== How to complete this task ==
Only certain lines below are wanted: those starting at the line containing "Task: Show hidden system tray icons" and ending at the line containing "Task: Click the Connection", both included, each retyped exactly.

== Supplied records

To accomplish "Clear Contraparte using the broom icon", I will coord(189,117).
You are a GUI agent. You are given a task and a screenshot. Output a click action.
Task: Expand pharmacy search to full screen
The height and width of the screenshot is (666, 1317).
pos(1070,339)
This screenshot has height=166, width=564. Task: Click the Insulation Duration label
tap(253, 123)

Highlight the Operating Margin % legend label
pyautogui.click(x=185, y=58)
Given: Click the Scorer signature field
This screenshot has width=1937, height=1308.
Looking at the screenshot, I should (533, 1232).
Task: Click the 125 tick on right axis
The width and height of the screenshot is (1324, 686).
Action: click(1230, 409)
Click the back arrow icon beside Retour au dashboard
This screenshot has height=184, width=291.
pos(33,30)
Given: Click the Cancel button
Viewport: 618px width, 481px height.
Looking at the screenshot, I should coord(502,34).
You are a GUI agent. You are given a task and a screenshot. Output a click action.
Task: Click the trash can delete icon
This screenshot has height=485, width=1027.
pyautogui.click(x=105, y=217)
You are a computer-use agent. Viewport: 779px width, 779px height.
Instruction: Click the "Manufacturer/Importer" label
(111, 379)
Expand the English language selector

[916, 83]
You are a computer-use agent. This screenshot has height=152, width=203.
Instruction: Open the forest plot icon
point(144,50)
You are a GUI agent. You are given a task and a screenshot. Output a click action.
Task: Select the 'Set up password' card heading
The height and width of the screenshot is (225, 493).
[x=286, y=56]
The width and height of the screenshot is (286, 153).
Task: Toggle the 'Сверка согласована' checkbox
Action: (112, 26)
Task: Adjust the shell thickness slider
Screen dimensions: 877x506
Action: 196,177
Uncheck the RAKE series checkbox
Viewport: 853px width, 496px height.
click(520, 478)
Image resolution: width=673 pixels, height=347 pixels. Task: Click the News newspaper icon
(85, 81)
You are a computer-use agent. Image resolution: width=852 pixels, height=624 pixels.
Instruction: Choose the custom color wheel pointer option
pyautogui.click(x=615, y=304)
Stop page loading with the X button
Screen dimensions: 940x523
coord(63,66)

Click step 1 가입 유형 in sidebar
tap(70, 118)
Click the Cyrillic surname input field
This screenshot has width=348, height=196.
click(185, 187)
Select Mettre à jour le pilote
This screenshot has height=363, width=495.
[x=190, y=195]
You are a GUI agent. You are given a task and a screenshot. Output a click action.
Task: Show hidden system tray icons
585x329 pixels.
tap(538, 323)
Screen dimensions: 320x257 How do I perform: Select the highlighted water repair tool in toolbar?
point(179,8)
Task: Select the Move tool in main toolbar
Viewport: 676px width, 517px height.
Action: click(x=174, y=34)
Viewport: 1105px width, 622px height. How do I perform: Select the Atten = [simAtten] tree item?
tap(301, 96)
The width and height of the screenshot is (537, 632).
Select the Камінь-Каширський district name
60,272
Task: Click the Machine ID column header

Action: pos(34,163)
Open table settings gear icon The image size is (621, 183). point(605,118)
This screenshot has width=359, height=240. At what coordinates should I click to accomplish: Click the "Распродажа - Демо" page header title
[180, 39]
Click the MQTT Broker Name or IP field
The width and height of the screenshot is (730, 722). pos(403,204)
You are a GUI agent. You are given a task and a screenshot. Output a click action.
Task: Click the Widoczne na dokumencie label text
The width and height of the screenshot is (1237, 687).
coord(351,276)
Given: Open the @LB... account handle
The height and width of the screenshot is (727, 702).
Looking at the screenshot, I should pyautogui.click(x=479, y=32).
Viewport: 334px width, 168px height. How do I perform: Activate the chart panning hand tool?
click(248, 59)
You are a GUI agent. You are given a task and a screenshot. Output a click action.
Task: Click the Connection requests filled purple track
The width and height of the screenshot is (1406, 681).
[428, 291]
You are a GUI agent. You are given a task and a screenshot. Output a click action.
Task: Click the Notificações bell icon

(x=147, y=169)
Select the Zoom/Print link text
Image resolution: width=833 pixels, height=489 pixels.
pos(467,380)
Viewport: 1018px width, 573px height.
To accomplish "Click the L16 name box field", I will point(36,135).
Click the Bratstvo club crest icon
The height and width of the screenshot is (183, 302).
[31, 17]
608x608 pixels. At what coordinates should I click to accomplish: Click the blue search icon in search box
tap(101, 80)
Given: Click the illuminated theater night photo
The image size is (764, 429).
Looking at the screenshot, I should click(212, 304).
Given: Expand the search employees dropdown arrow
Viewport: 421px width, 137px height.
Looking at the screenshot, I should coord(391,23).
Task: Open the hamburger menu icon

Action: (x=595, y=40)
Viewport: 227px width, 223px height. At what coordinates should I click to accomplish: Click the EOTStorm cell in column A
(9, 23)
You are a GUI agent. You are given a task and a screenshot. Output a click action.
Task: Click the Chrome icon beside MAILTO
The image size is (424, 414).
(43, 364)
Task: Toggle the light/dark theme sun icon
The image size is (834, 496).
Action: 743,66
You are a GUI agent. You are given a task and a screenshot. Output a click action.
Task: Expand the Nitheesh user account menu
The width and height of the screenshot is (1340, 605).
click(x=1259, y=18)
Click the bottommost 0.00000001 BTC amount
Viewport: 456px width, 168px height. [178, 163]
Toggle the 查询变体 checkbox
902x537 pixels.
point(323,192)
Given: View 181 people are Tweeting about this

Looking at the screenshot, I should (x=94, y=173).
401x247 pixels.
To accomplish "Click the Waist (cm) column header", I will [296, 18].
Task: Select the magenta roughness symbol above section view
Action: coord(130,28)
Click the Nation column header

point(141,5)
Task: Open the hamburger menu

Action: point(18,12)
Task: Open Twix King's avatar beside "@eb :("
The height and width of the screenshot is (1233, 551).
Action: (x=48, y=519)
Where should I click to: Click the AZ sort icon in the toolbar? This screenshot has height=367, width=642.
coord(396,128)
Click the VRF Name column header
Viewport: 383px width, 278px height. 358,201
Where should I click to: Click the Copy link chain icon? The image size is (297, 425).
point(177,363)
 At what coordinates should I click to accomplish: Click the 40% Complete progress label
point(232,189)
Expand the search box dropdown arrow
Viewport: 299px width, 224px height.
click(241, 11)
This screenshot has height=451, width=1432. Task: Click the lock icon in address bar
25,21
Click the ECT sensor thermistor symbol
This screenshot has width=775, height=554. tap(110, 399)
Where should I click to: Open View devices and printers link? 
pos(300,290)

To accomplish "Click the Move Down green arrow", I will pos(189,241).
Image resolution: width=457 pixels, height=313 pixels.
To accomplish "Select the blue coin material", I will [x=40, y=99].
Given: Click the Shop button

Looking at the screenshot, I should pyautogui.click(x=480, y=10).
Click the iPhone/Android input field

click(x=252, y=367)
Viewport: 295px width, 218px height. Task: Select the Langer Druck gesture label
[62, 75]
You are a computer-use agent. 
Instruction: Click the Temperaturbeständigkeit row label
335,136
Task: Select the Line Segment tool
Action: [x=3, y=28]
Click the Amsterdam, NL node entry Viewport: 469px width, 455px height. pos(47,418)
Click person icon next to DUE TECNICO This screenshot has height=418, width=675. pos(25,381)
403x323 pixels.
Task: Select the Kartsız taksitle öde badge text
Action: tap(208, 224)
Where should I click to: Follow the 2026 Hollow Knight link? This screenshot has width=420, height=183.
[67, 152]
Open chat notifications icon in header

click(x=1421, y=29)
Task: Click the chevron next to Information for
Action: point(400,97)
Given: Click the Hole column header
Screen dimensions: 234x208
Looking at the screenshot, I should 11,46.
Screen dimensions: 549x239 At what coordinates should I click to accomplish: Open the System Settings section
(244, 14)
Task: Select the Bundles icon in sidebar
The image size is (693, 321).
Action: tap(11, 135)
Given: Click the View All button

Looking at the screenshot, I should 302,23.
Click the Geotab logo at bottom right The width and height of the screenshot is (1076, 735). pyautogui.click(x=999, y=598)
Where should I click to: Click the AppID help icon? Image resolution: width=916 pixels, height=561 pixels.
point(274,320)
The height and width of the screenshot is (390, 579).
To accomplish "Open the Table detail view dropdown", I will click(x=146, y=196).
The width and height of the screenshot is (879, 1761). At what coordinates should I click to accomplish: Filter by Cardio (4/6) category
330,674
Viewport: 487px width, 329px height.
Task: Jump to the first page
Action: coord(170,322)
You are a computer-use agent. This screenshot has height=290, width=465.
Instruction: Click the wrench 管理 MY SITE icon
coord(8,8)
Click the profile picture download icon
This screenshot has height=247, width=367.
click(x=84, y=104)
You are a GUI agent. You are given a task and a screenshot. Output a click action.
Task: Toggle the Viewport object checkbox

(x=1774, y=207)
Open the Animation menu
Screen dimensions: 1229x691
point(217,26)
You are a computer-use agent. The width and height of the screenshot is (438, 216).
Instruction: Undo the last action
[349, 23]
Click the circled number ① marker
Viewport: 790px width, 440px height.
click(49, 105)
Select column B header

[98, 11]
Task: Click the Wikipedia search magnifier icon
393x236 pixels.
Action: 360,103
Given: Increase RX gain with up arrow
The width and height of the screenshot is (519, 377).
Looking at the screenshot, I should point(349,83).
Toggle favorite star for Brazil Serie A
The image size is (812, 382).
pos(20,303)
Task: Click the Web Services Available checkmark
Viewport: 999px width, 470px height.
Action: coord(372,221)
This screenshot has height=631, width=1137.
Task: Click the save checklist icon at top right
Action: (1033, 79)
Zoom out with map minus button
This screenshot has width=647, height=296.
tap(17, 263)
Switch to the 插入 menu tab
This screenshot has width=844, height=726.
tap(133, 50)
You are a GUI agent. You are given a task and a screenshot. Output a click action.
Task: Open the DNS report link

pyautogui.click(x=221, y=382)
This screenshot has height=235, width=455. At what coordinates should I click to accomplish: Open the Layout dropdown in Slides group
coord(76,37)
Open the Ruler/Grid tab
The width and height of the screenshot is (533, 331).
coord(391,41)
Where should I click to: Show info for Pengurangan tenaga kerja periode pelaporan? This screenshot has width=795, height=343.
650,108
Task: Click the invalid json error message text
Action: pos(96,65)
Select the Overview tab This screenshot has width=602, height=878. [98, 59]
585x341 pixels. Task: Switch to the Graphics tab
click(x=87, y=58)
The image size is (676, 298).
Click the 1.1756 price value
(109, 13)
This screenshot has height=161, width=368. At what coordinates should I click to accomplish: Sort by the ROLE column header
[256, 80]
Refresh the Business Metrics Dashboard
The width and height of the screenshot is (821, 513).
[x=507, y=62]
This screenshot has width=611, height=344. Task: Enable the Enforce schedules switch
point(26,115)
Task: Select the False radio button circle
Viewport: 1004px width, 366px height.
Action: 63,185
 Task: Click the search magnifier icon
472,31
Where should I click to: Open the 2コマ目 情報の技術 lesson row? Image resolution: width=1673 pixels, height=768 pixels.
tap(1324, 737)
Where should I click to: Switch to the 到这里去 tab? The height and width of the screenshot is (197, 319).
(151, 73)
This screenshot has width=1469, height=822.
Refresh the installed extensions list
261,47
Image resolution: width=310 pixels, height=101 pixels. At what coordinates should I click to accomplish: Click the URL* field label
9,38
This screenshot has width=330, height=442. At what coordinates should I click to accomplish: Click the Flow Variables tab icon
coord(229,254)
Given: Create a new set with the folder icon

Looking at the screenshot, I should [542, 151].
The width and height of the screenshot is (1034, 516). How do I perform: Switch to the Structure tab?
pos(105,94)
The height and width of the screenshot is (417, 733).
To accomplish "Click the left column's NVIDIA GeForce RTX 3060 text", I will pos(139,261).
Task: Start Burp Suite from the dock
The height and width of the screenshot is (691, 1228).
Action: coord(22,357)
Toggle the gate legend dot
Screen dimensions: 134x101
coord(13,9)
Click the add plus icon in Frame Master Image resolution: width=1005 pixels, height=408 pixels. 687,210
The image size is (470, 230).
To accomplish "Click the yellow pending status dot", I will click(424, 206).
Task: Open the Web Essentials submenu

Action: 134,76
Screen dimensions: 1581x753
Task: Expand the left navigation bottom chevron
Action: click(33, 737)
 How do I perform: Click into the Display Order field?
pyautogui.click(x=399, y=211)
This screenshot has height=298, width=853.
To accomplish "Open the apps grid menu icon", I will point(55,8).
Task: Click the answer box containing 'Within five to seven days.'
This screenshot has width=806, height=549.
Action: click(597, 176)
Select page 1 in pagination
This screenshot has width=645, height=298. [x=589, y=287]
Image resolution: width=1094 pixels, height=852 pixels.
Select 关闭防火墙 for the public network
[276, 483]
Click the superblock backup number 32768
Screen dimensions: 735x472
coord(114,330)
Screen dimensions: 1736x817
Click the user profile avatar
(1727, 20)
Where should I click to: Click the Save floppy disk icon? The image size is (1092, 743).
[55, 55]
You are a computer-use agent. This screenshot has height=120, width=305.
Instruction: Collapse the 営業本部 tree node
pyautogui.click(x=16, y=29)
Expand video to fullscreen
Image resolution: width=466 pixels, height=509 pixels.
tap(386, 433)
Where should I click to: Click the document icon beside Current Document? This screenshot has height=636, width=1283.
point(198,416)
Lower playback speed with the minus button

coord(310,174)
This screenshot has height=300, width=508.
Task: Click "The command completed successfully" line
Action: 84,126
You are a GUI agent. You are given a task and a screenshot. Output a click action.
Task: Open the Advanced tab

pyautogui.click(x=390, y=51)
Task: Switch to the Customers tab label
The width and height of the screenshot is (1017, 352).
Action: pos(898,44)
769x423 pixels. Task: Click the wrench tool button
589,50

====

== Written response ==
Task: Show hidden system tray icons
585x329 pixels.
tap(538, 323)
Screen dimensions: 320x257 How do I perform: Select the highlighted water repair tool in toolbar?
point(179,8)
Task: Select the Move tool in main toolbar
Viewport: 676px width, 517px height.
Action: click(x=174, y=34)
Viewport: 1105px width, 622px height. How do I perform: Select the Atten = [simAtten] tree item?
tap(301, 96)
The width and height of the screenshot is (537, 632).
Select the Камінь-Каширський district name
60,272
Task: Click the Machine ID column header

Action: pos(34,163)
Open table settings gear icon The image size is (621, 183). point(605,118)
This screenshot has width=359, height=240. At what coordinates should I click to accomplish: Click the "Распродажа - Демо" page header title
[180, 39]
Click the MQTT Broker Name or IP field
The width and height of the screenshot is (730, 722). pos(403,204)
You are a GUI agent. You are given a task and a screenshot. Output a click action.
Task: Click the Widoczne na dokumencie label text
The width and height of the screenshot is (1237, 687).
coord(351,276)
Given: Open the @LB... account handle
The height and width of the screenshot is (727, 702).
Looking at the screenshot, I should pyautogui.click(x=479, y=32).
Viewport: 334px width, 168px height. How do I perform: Activate the chart panning hand tool?
click(248, 59)
You are a GUI agent. You are given a task and a screenshot. Output a click action.
Task: Click the Connection requests filled purple track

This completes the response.